The world of coats and ties and microfilm is gone.  The shady character in some parking garage, passing out information to city beat journalists is as obsolete as a television antenna.  Single source news, whether the local newspaper or trusty old Walter Cronkite, makes for quaint memories or historical studies, but it, too, is gone.  And so, too, at least for this skeptic, is the somewhat disingenuous clamor for objectivity.  Few possess a true to form judicial temperament and fewer still would argue that any media outlet, save a few bastions of the well-intentioned, hold to a rigid objective standard.  Some would argue that the standard still exists, but the Old Media's circulations or ratings, much like their fantastic notions of journalistic integrity, are drowning in a tsunami of digital data transfer.

 

Now, bathrobes and Boolean searches dominate news.  There are no shady characters in parking garages because any malcontent – or decent person wanting to right a grievous wrong – armed with an email account, has access to a universe of outlets for whatever information he’s willing to share.  The evening news and daily fish-wrapper are out in favor of blogrolls, and forthright subjectivity with an acknowledgement of fact.

▶ _Stored data_:

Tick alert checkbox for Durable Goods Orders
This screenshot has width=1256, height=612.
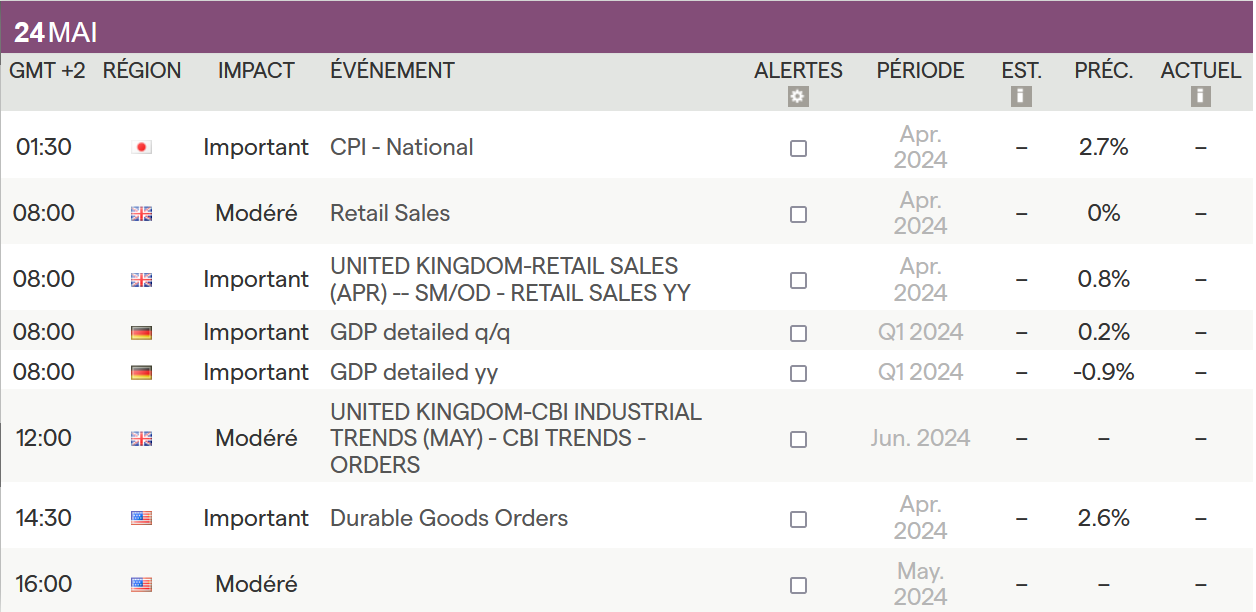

...

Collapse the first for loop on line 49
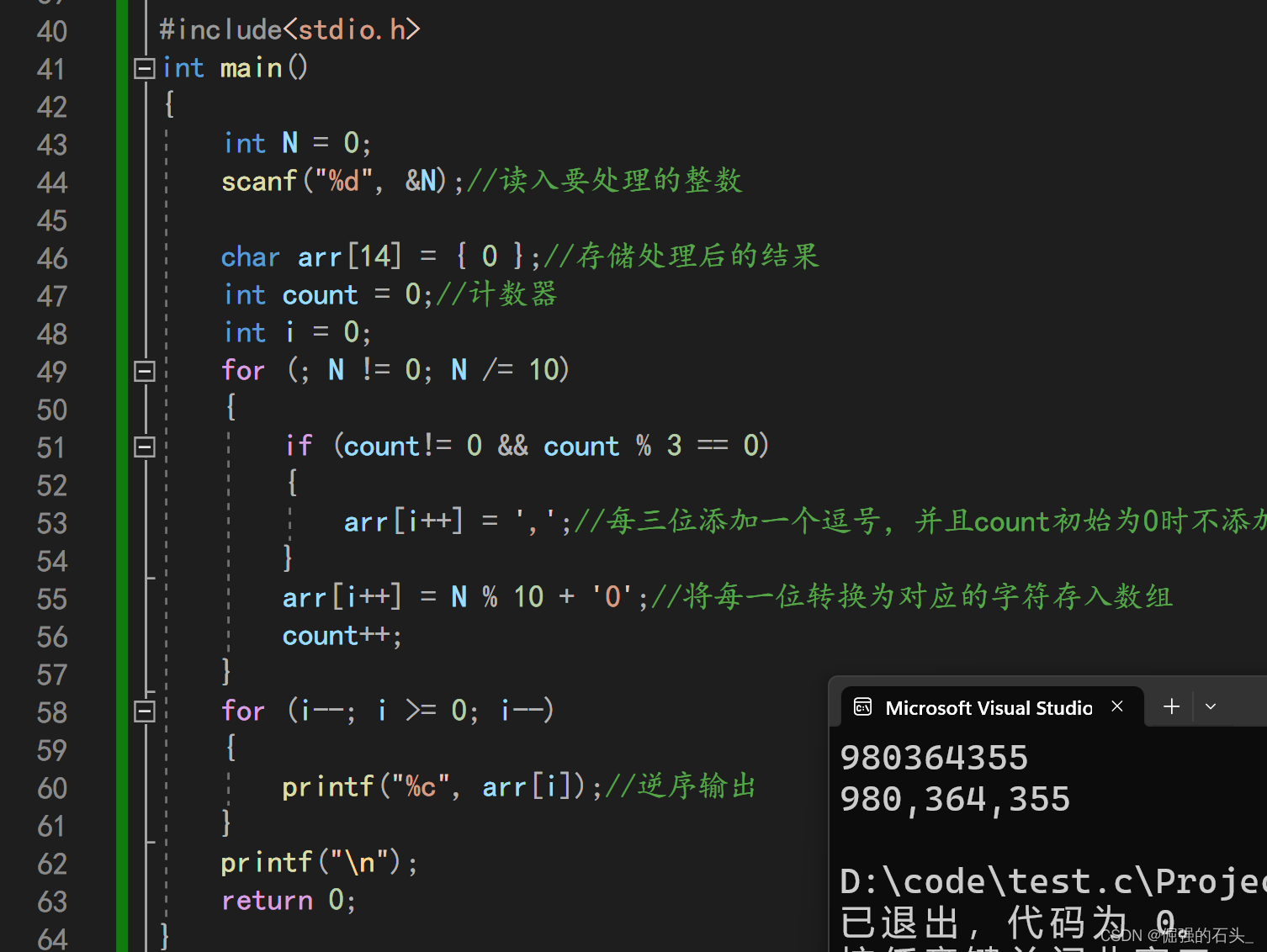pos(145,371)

▶ _Goal_:
Answer these about the passage on how news has changed:
1. What does it call as obsolete as a television antenna?
2. What two things does it say now dominate news?
3. What must a person be armed with to reach a universe of outlets?

▶ _Exercise solution_:
1. The shady character in a parking garage passing out information to city beat journalists.
2. Bathrobes and Boolean searches.
3. An email account.